The resolution calls on the state to require MVP to eliminate any increase in sedimentation and develop “standards of financial responsibility and accountability” for the developers, including bonding or other security to cover costs of mitigating sediment increases from the construction, operation and maintenance of the pipeline.
“We’re essentially saying, ‘Leave the river as you found it,’” Ferris said.
While pipeline opponents have called on the city to outright oppose the pipeline, Ferris said any up or down decision on the project will happen at a level of government well above the city, and the city sees its best role as helping protect water quality in the region should the pipeline be built.
Councilman Bill Bestpitch said the potential power of what the city is asking for is considerable.

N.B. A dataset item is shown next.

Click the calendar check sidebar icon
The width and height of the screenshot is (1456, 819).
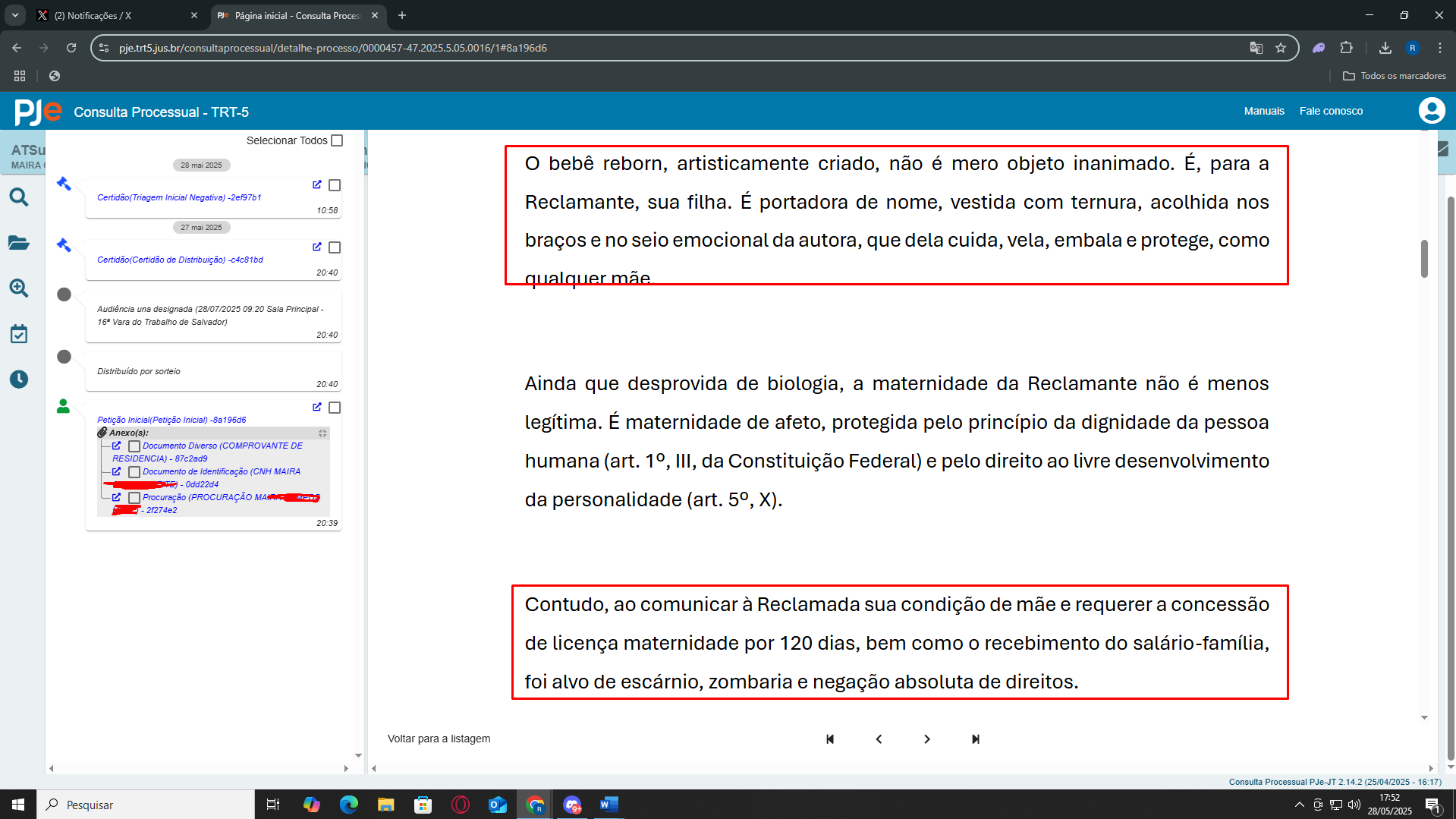click(x=19, y=334)
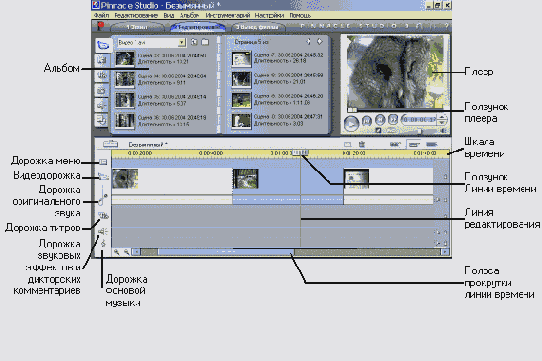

“If you cannot accept these responsibilities, or cannot afford these responsibilities, then you shouldn’t be building the pipeline,” he said.
Sedimentation is a concern cited by pipeline opponents and local governments all along the MVP route.
DEQ has offered counties along the routes of both pipelines a proposed Memorandum of Agreement that would provide an opportunity, “as practicable,” for local erosion and sediment and stormwater officials to accompany DEQ on visits to the pipeline construction sites.
The proposed memorandum has stirred controversy among pipeline opponents. Many contend signing the agreement would be premature before FERC approval of the projects and prior to State Water Control Board decisions about certification. They also say signing the agreement now could be misinterpreted by the board as an endorsement by the counties for the pipeline.
Roanoke County decided this week, after a heated meeting Monday of the county’s Pipeline Advisory Committee, to defer action on the memorandum until after FERC and the water control board make decisions about the Mountain Valley Pipeline.
D’Ardenne, Roanoke’s stormwater utility manager, told the council Thursday that DEQ said the city has no standing to participate in a memorandum of agreement because the pipeline doesn’t cross the city.
Tuesday, however, DEQ announced that the State Water Control Board will hold meetings in December to weigh agency recommendations about Clean Water Act 401 water quality certification for both the Mountain Valley Pipeline and Atlantic Coast Pipeline.
City officials expect to be heard at the meetings regarding MVP on Dec. 6 and 7.
Staff writer Duncan Adams contributed to this report.